FMCSA Regulations and the Energy Sector
Commercial trucks hauling crude oil, water, and equipment in North Dakota’s oil country are subject to FMCSA regulations governing hours of service, cargo securement, vehicle weight, and driver qualification. The energy sector’s 24-hour operational demands create specific pressure on driver hours-of-service compliance, and the weight of fully loaded crude oil tankers approaches the maximum limits for North Dakota roads in ways that affect braking distance and vehicle control. Hours-of-service and weight violations that contribute to crashes in the Bakken region are among the most common FMCSA regulatory bases for negligence per se in North Dakota commercial vehicle cases.
North Dakota’s Agricultural Truck Traffic
Separate from the energy industry, North Dakota’s grain, sugar beet, and sunflower agriculture generates seasonal commercial truck concentrations on state highways during harvest. Overloaded grain trucks, combines moving between fields on public roads, and the mixing of agricultural equipment and passenger traffic on rural highways create specific crash configurations during harvest season. Visit World Fluxora for more information.

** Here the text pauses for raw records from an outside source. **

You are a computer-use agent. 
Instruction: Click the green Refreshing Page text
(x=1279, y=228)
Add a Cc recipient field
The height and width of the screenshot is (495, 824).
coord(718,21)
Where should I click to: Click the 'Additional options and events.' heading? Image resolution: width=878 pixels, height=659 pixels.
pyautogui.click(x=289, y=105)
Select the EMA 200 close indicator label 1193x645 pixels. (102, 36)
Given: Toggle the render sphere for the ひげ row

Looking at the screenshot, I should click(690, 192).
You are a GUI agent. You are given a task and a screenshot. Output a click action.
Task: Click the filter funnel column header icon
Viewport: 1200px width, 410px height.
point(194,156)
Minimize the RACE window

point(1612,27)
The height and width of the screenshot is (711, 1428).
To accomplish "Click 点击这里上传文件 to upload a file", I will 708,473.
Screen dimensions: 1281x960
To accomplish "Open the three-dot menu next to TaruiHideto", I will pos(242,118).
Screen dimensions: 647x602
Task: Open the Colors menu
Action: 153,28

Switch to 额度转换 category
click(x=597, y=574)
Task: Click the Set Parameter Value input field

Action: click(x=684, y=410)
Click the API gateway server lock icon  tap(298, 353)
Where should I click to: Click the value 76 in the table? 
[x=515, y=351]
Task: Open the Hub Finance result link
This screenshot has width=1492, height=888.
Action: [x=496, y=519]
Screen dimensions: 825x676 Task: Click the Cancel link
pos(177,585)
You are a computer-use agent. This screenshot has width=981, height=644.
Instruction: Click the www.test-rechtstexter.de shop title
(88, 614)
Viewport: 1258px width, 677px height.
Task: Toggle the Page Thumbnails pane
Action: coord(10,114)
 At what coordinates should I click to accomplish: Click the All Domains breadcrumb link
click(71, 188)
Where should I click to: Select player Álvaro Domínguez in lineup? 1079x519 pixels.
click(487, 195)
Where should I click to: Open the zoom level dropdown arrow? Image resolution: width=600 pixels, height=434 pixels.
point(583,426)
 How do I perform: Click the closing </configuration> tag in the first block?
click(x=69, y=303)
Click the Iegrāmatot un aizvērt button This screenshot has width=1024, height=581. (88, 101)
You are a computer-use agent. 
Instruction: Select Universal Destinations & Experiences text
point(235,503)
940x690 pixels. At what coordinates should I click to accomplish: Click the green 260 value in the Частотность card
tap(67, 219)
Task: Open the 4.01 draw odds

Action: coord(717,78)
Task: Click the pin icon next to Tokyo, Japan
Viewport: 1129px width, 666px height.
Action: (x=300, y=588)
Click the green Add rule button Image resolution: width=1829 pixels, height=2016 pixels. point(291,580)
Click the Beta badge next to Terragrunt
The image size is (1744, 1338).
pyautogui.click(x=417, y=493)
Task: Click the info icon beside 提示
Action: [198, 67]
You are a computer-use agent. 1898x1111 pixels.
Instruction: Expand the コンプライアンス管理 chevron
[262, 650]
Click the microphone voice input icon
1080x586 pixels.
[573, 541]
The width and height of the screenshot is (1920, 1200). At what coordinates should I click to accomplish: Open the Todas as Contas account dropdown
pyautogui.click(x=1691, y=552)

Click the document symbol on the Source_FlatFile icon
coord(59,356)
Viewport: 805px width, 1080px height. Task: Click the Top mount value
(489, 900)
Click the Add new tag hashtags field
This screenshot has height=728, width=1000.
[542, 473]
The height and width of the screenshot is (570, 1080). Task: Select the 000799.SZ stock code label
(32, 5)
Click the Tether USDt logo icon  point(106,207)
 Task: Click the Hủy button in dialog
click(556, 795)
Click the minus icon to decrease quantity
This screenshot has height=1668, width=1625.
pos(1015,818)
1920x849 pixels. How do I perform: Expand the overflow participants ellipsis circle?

North Dakota Pure Comparative Fault in Multi-Party Truck Cases
North Dakota’s pure comparative fault system distributes responsibility among all defendants proportionally, which means each additional responsible party identified and pursued adds to the total recovery. The energy company whose operational schedule created driver fatigue pressure, the carrier whose compliance history documented repeat violations, and the service company whose equipment failed each represent separate defendants under North Dakota law. The Federal Motor Carrier Safety Administration’s Safety Measurement System provides the publicly accessible compliance history for every registered carrier operating in North Dakota’s energy and agricultural freight corridors.